* WHAT TO PRODUCE
Can you swap "Click" for "Select" throughout the rows below, keep everything else as it is, and leave the pictures out?
- - - - - - -
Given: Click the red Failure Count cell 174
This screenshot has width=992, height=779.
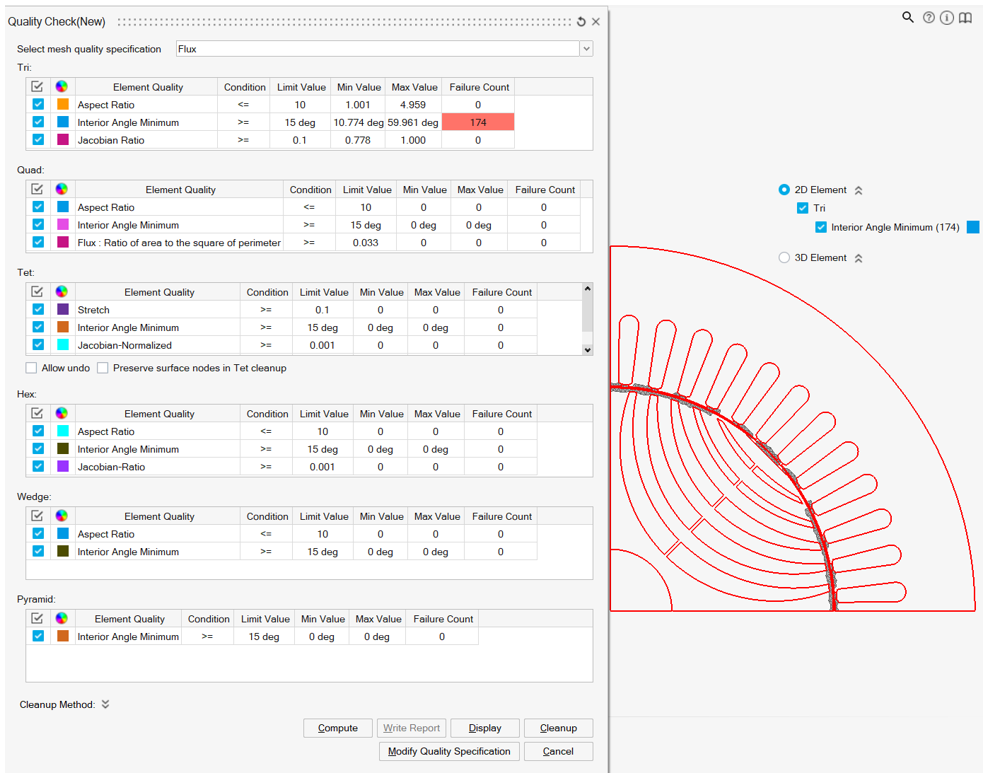Looking at the screenshot, I should (x=478, y=122).
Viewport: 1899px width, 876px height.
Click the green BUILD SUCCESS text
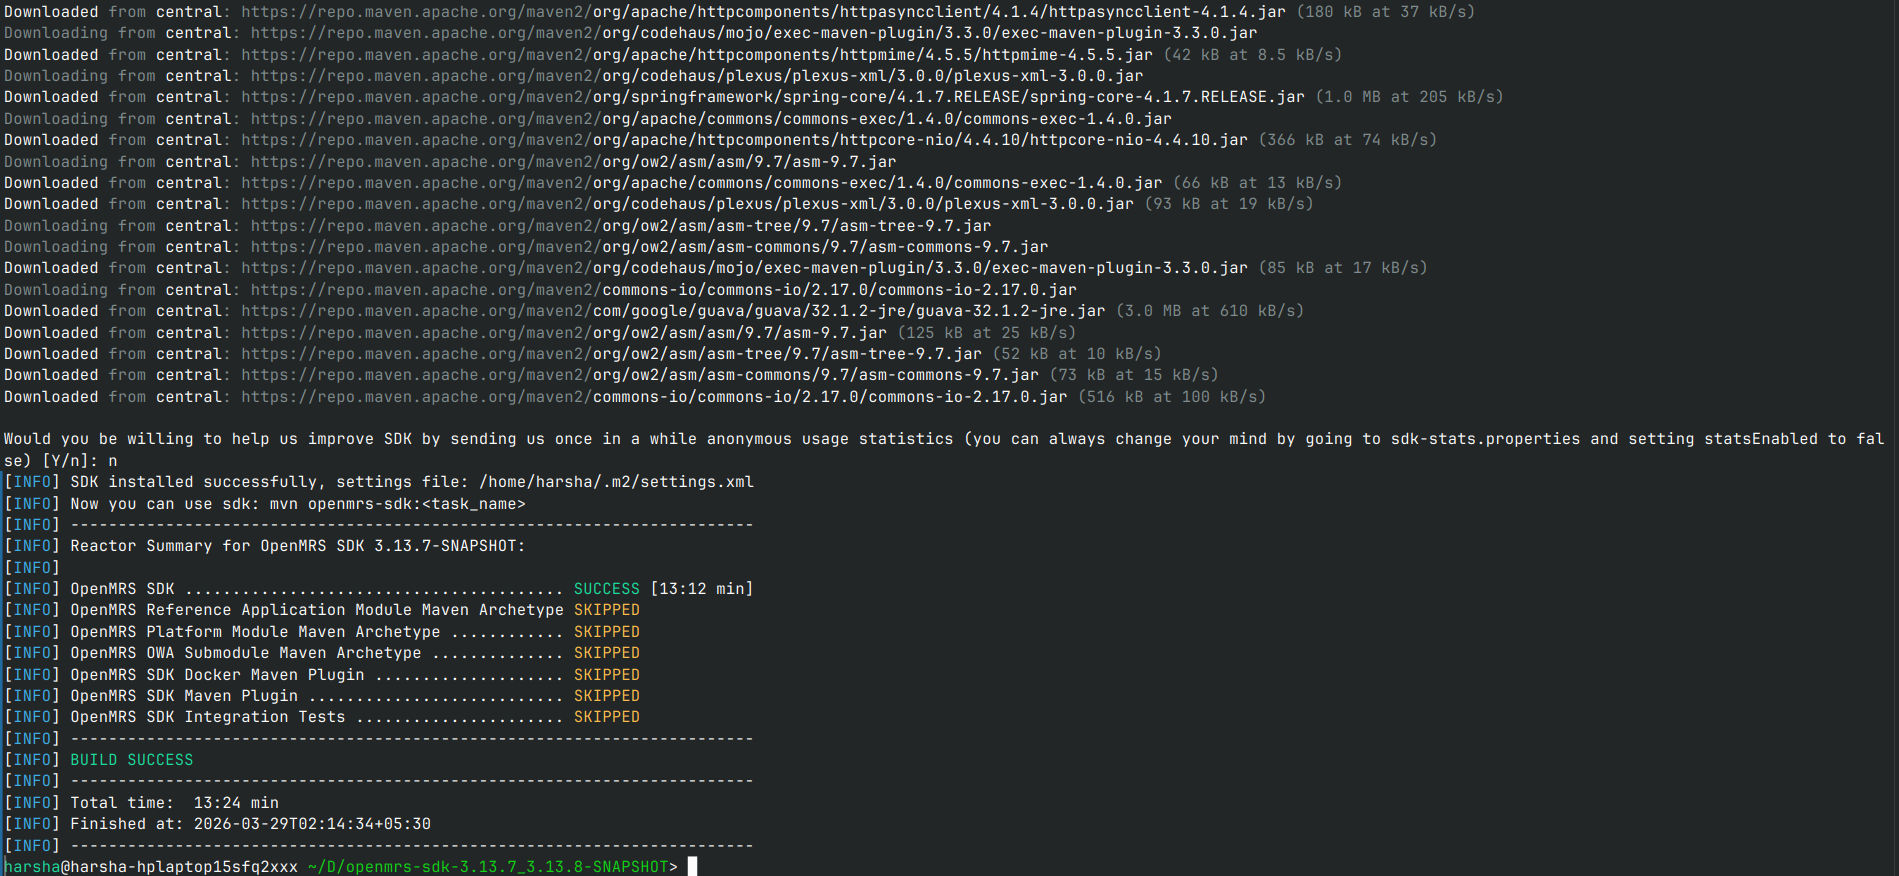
- - - - - - -
* WRITTEN REPLY
Given: Select the red Failure Count cell 174
This screenshot has width=992, height=779.
Looking at the screenshot, I should (x=478, y=122).
Viewport: 1899px width, 876px height.
Select the green BUILD SUCCESS text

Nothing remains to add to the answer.